Pasión por lo gratis

"Nos ponemos bravíos y ansiosos ante las cosas que se nos ofrecen de balde"

Pocas cosas hay menos atractivas para un lector de periódicos que un artículo que promete una serie; pongamos por ejemplo, La cuestión catalana (I)': "Uf, quién sabe si veré la (II)". No digamos si el primero en llegar a tus ojos es ya ese (II). Pero hay veces en que puede ser pertinente estirar un tema en más de una pieza. La semana pasada escribimos aquí sobre las cenas navideñas entre viejos colegiales, matrimonios afectos o departamentos de empresa. Sobre la desmultiplicación de los panes y los peces -deseconomías de escala, las llamamos con prosopopeya-; esos menús que debían ser más opíparos por ser muchos los comensales y fácil la planificación de la cocina en menú carne o pescado, pero que resultaban ser peores que si dedicáramos ese mismo dinero a almorzar a solas ya un doce de enero.

Jean me hizo ver un dato que desmonta en parte tal teoría sobre el menú prenavideño. Jean gestiona las operaciones de un catering, un restaurante y una cafetería, y sabe de esto. Además, saca tiempo para leer periódicos y cuidar a clientes hechos amigos. "Tacho, hay un elemento muy importante que no has considerado antes de sorprenderte con las deseconomías esas: que la gente en general, con un precio cerrado, bebe cerveza y tinto como si fuera la última vez. Piden y trasiegan con un ansia y un desafuero dignos de observación científica. Y claro, eso hay que valorarlo en el escandallo".

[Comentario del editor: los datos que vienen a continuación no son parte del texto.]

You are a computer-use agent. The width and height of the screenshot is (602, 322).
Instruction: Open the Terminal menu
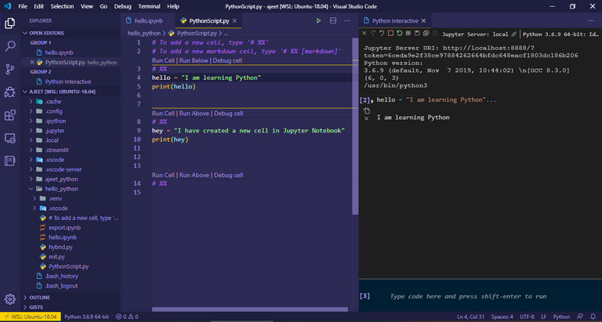click(x=149, y=5)
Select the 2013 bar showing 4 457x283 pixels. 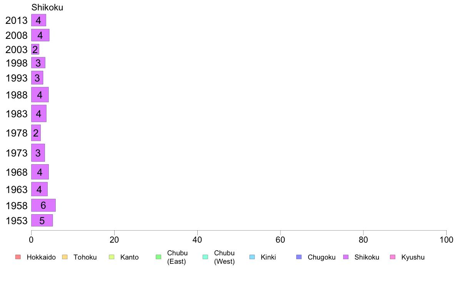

Tiene razón Jean, y su constatación nos lleva a otro rasgo muy nuestro: la pasión por el balde, el impulso primario por hartarse, hasta sin ganas, siempre que la cosa sea gratis. Se daba tal pasión cuando repartían periódicos gratuitos. Gente que no tenía la costumbre de leer más allá de los prospectos de medicamentos sentados en el trono cogía varios de buena mañana, y los paseaban hasta una papelera, e incluso ojeaban la portada. Qué decir de las barras libres en las bodas, que acaban emporcadas de combinados abandonados a la mitad. Se da en las ferias promocionales y otros actos: algunos a cámara lenta pareceríamos émulos de los atletas de Carros de fuego llegando a la cinta, con la música de Vangelis dando intensidad a la caza de la croqueta o morcilla, que el galeote del gratis desdeñaría en casa. Como esos que utilizan todas las toallas posibles en el hotel, mientras que en el hogar se apañan con la misma una buena temporada, sin remilgo de marqués. La paradoja está desvelada: si te cierro un precio con pirriaque y birra a discreción, debo considerar la defensa ante el abuso. Gracias, Jean, por abrirme los ojos.